▸ PROMPT 1
In the speech on DNA and blood samples, replace "decisions" with "legal opinions" and write out the passage starting at "We have been" and ending at "Minister of Justice.".
▸ PROMPT 2
In the speech on DNA and blood samples, who solicited three of the four decisions provided to the House?
▸ PROMPT 3
Condense the paragraph of the speech on DNA and blood samples that opens with "It is similar to two parties going into court" into a shorter version that keeps its main points.

The taking of a blood sample at the time someone is charged is a crucial piece of evidence because the blood sample will change as time goes on. A person who is impaired at six o'clock in the evening and is charged with impaired driving may not be impaired at 12 o'clock the next day. The taking of the sample for a blood alcohol reading is crucial at that point in time.
The DNA sample does not change. If we wait six hours to take someone's DNA sample, the reading of that sample is not going to change. The reading of a blood alcohol level will change. When people ask what the difference is between taking blood at a particular time and taking the DNA sample, it is because the nature of the evidence is different.
We have been provided with four decisions which have been referred to by members in this House. One was solicited by the Canadian Police Association and three were solicited by the Minister of Justice.
Some of my colleagues have said that they know the three obtained by the solicitor general or the Minister of Justice reflect the government's concern and they question whether or not they come totally unbiased. To be fair, we have to say that the opinion solicited by the Canadian Police Association was also directed and purchased by a particular organization to reflect its point of view and its argument.
It is similar to two parties going into court. One lawyer will put forward the argument for the client he represents and the other lawyer will put forward the argument for the client she represents. We can always ask whether the arguments are tilted one way or the other. Our job is to sift through those arguments and come to the truth.
This is not an easy motion to sift through. Every member in this House has struggled with this, in part because of the lobbying of the police association. I spoke with Mr. Newark just before addressing this motion today.

▸ SUPPLIED ENTRIES

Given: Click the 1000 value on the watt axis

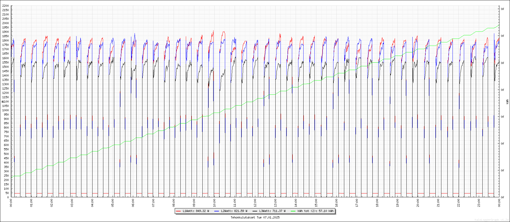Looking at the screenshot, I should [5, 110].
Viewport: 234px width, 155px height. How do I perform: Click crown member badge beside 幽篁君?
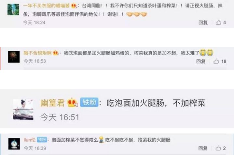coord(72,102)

...

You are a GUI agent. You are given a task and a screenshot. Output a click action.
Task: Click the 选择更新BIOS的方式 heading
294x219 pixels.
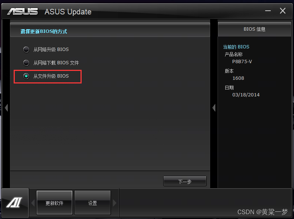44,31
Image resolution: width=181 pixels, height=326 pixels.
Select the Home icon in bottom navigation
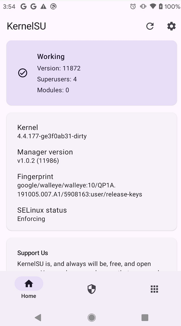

...

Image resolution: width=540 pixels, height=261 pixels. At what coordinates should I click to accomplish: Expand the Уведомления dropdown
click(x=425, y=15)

▸ SOLUTION 1
We have been provided with four legal opinions which have been referred to by members in this House. One was solicited by the Canadian Police Association and three were solicited by the Minister of Justice.

▸ SOLUTION 2
The Minister of Justice.

▸ SOLUTION 3
It is like two parties in court, where each lawyer argues for their own client and either argument may be tilted. Our job is to sift through those arguments and come to the truth.